Pynchon as propaganda

Paul Mackin paul.mackin at verizon.net
Fri Apr 4 19:40:14 CST 2003


----- Original Message -----
From: "jbor" <jbor at bigpond.com>
To: <pynchon-l at waste.org>
Sent: Friday, April 04, 2003 5:43 PM
Subject: Re: Pynchon as propaganda


> on 4/4/03 5:26 AM, Paul Mackin at paul.mackin at verizon.net wrote:
>
> > The question now is surviving the war. Surviving it
> > either in the sense of surviving it alive, or very possibly "surviving"
> > it dead. Either is a difficult burden. Religion may ease this burden for
> > some. A key phrase in the passage is "[h]olding on to what they could."
>
> The other interesting phrase is that list of concepts which the clergymen
> talk to the soldiers about:
>
>     " ... God, death, nothingness, redemption, salvation ... "
>
> I could imagine that the chaplains might have broached the idea of
> "nothingness" after death as a scarifying tactic to win over the agnostics
> amongst the doomed flock, but Pynchon's text doesn't really spell that out
> at all, and so the term and concept remains somewhat anomalous and
> conspicuous in the list. The fact that it's there (and thus admitted as a
> possibility by the text, if not by some of Pynchon's readers) is
> significant, I think. In fact, it might be taken as implying that
> "nothingness" is central to Pynchon's religious vision after all.


Does this mean Pynchon is some kind of crazy Christian?
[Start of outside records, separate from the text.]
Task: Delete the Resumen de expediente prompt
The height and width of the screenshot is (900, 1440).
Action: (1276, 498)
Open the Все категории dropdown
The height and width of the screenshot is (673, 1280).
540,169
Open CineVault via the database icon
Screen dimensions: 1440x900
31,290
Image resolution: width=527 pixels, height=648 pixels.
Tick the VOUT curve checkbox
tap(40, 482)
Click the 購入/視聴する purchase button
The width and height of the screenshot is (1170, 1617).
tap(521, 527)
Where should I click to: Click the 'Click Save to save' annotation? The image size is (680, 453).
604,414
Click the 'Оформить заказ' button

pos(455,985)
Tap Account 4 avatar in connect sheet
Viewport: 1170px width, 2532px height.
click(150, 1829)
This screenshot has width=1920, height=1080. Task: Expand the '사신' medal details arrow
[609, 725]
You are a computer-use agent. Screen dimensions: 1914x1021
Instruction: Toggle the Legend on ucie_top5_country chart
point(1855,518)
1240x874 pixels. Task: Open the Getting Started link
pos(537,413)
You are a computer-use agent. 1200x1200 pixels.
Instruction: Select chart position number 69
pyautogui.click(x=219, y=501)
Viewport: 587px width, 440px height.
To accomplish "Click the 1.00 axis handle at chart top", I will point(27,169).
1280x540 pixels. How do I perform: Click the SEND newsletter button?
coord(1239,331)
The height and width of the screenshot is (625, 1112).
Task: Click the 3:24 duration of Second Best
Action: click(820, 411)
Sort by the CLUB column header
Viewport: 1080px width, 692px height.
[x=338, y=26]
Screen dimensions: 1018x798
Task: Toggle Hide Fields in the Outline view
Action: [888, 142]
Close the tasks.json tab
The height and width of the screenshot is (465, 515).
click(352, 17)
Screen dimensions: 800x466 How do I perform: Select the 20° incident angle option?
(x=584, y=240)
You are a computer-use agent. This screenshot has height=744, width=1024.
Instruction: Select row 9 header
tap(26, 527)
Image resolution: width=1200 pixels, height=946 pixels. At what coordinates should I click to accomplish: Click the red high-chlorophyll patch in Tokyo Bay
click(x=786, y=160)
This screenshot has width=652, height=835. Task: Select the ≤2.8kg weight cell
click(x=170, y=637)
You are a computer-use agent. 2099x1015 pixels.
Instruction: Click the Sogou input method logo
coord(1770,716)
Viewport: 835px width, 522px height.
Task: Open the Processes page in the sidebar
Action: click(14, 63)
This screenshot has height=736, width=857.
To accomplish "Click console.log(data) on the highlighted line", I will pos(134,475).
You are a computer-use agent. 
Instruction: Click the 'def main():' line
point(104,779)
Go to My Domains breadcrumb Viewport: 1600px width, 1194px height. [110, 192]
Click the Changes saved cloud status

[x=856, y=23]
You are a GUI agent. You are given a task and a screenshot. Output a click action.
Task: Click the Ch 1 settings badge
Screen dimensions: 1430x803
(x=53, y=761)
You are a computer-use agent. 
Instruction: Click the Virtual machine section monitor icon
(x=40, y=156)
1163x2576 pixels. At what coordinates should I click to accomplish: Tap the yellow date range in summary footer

Dunno, but certainly
his chaplains' list touches important bases in the Christian outlook.. Death
and nothingness (to which we could add preterition) are the Negatives of
natural, mortal existence. (in the Christian context the three are more or
less snynomous) God, redemption, and salvation are the Positives of
IMmortal, SUPERnatural existence

Of course, one can KNOW Chirstianity without believing in it.


P.




>
>     There were men called "army chaplains." They preached
>     inside some of these buildings. There were actually
>     soldiers, dead now, who sat or stood, and listened.
>     Holding on to what they could. Then they went out, and
>     some died before they got back inside a
>     garrison-church again. Clergymen, working for the
>     army, stood up and talked to the men who were going to
>     die about God, death, nothingness, redemption,
>     salvation. It really happened. It was quite common.
>                                         (GR 693)
>
> best
>
> PS Loving MalignD's parody of the p-list spam-peddlars. Bravo!